There was more to him than that, of course. On the Massey Hall show, his sensitive way with a ballad came to the fore on ‘All The Things You Are’ as well as his well-honed taste—dig how he weaves in a quote to David Raskin’s ‘Laura’ on both ‘Perdido’ and ‘Hot House.’ This side to Gillespie is the heart of an album he made fourteen months after Sonny Side Up, Have Trumpet, Will Excite!
It featured one of the most interesting working groups of the time. With Gillespie was guitarist and flutist Les Spann, pianist Junior Mance, bassist Sam Jones and drummer Lex Humphries. This was not an ensemble to shoot the lights out but to dim them and create some atmosphere. Save for a version of ‘Woody ‘N’ You,’ the program features a wide-range of standards and pop songs, from ‘St. Louis Blues’ to ‘My Heart Belongs to Daddy.’
The figure played by Spann and the rhythm section that they return to with agreeable regularity during Gillespie's theme statement and the start of his solo on ‘My Heart Belongs to Daddy,’ which open the album, sets a mood that continues throughout the 45 minutes of Have Trumpet, Will Excite! There is also the opening rubato on ‘My Man (Mon Homme)’ that resolves into a burst of ‘Moten Swing,’ Gillespie’s punctuations during Spann’s solo on flue on ‘Moonglow’ and Spann’s Flamenco-like break on a fragile interpretation of ‘There Is No Greater Love.’
There is some firepower with the handclaps that commence a danceable version of ‘St. Louis Blues,’ including a sequence where Mance answers Gillespie’s phrases as it moves into tempo, and after solos by the trumpeter, the pianist and Spann on guitar that keep things relatively cool, the handclaps return for a dialogue with Humphries on brushes that moves into a quick shout out-chorus.
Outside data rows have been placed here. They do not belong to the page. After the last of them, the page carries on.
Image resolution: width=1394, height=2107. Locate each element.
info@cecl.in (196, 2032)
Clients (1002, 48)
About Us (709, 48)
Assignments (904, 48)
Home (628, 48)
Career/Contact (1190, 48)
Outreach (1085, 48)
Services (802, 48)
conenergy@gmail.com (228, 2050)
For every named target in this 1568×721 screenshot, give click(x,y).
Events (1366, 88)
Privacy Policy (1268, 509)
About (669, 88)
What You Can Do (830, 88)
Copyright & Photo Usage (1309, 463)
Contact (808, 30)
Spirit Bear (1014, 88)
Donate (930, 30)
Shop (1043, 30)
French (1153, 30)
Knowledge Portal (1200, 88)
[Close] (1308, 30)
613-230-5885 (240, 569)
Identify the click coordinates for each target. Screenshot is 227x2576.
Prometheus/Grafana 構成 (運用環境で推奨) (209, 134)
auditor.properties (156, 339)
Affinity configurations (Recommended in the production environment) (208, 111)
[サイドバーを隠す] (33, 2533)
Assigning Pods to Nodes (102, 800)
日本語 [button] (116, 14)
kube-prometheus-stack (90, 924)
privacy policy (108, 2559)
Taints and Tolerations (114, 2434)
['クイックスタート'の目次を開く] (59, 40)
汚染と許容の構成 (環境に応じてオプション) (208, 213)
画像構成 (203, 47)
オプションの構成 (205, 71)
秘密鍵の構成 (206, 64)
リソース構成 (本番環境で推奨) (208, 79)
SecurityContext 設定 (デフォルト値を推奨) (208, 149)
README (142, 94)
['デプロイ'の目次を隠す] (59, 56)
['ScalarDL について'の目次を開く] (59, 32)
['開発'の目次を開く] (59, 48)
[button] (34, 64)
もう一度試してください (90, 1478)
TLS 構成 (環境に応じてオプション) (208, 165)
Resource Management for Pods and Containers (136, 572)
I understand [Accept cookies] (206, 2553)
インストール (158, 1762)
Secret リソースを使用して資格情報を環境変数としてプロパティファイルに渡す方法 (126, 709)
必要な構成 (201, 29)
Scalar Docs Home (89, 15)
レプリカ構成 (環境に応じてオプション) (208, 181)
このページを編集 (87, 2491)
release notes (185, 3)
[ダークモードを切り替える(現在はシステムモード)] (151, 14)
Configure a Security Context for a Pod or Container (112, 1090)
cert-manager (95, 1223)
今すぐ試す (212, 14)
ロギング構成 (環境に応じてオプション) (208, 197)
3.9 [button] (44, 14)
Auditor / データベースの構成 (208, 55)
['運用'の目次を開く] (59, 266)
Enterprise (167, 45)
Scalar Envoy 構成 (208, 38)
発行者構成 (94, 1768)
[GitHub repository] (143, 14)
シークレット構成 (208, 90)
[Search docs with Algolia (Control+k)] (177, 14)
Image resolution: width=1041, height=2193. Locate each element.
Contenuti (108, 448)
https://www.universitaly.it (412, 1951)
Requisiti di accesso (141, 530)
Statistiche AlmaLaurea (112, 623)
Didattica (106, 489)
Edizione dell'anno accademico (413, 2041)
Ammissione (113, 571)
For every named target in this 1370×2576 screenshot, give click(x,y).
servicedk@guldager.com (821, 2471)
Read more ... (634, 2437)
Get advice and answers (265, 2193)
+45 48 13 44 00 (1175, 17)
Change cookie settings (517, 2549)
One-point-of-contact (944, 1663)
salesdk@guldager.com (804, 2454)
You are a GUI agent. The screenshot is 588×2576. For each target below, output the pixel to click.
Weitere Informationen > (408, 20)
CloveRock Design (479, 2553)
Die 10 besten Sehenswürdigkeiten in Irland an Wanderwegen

Carlos “Patato” Valdés guests on congas for ‘Woody ‘N’ You.’ The tempo is fast but there remains that sense of control. I attribute it to the presence of Spann, who favoured octaves when playing guitar before Wes Montgomery came into prominence doing the same thing, Humphries, who even when he was playing with sticks sounded like he was using brushes as well as Mance, whose light touch dominated even when he was playing a muscular chordal passage.
The album concludes with lightly swinging takes on ‘Wrap Your Troubles in Dreams (And Dream Your Troubles Away)’ and ‘I Found a Million Dollar Baby (In a Five and Ten Cent Store)’ with the sole ballad, ‘There Is No Greater Love,’ appearing in between.
Have Trumpet, Will Excite! was reissued on CD in 2001, as one of the final volumes of Verve’s Master Edition Series. It took the rest of the decade for reissues of classic jazz on CD by the major labels to peter out. What’s replaced them is a more costly way to build a physical collection of the jazz canon but no matter how one is able to hear Dizzy Gillespie in his fifties glory, the price is worth it and then some.